Vance has said he was surprised when his best-selling book was embraced as a primer for national political pundits leading up to — and especially after — last year’s presidential election. It proved popular as sort of a Rosetta Stone for the country’s news media in deciphering President Donald Trump’s support among America’s poor working class.
Vance has since made the national TV media rounds, expanding on one of the book’s key themes: The controlling governmental, business, entertainment and academic elites of America have little if any understanding of the significant demographic composed of this often overlooked segment of our society.
Moreover, the divide continues.
Just last week at Vance’s former college — Yale University — Dean June Chu of the school’s Pierson College was placed on leave after posting Yelp reviews calling customers at local restaurants “white trash” and “low class folks,” according to media accounts.
Vance shook his head recalling the incident.
His years at Yale were marked by persistent reminders that his poor Appalachian roots made him an anomaly there.
“When I saw that story I just thought it is unfortunately an attitude that exists a little bit too much in elite institutions. This idea that people aren’t worthwhile (or) they are not good because of where they came from, or maybe because of their accent or their approach to thinking about the world,” he said.
“That’s one of the reasons I wrote the book, because I think that attitude is very real. And it’s unfortunately something I really do think drives a divide between educational institutions’ so-called elites and a lot of folks who are just working and trying to get by. I was pretty disappointed when I heard those remarks,” said Vance.
Though he understands the media’s focus on the darker sides of his memoir — and has freely discussed his own and his family’s personal challenges — Vance said there are other, more positive pieces to the puzzle of his life he wishes would get more attention.
He was wary of running into similar prejudice among the well-documented elitist attitudes of some in Hollywood.
He turned down other movie producers for those reasons until meeting with Howard, a two-time Academy Award-winning director, whom he said understood the importance of portraying key figures in his life story beyond a two-dimensional scale.

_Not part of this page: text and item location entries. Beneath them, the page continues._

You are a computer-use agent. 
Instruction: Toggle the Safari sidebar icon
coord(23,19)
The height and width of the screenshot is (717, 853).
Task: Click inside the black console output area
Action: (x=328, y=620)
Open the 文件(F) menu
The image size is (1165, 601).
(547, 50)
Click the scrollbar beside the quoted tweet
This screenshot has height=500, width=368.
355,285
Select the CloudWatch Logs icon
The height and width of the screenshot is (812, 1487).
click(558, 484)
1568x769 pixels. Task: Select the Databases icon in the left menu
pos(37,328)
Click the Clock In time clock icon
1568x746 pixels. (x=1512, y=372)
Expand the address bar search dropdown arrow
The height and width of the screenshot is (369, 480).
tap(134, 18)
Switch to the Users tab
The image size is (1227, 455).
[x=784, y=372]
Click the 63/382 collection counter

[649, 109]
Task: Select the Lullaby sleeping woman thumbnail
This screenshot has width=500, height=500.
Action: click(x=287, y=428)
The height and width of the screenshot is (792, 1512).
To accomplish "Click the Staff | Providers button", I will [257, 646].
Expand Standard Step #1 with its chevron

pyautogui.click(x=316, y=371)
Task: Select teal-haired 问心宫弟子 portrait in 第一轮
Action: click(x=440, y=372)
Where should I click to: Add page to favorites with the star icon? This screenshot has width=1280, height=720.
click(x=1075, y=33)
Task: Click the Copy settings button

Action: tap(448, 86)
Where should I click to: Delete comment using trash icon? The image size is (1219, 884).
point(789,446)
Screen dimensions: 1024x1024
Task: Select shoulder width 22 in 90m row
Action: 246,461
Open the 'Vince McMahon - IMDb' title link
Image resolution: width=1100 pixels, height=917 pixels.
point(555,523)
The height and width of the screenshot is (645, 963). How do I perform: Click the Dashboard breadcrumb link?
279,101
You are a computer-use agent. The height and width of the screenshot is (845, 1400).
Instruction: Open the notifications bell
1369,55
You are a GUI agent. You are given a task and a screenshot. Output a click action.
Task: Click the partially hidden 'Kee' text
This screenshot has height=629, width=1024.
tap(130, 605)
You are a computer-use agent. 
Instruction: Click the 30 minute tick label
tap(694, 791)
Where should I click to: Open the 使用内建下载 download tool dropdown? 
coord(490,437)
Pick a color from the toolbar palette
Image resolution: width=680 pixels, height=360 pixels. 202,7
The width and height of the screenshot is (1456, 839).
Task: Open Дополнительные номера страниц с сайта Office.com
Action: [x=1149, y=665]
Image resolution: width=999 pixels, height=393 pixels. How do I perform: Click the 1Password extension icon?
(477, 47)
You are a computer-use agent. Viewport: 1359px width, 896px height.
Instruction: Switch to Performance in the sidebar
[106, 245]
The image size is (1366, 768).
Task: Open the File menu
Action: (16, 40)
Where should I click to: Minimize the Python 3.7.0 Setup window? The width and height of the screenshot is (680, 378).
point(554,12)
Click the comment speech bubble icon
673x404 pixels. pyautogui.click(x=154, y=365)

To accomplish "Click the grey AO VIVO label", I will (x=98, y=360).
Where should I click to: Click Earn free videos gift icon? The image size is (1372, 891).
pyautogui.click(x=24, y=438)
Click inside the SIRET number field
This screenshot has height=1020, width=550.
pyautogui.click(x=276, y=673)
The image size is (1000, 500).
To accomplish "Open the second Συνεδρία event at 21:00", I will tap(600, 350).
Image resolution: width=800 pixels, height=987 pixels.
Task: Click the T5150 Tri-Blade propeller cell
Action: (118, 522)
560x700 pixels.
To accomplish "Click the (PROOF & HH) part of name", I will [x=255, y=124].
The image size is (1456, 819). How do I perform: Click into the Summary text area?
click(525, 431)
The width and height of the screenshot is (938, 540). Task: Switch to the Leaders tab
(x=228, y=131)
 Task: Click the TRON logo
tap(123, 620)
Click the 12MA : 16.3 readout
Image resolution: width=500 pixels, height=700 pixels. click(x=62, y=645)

“I was definitely worried about that. But what I really liked about Ron Howard is that he seemed to take a really compassionate and a really sympathetic eye to the problems I wrote about,” Vance said.
He hopes some of the movie will be shot in Middletown.
Which Hollywood star does he want to play him?
“Chris Pratt,” he said, laughing in reference to the popular star of the recently released “Guardians of the Galaxy Vol. 2.” “So people will think I’m better looking than I actually am.”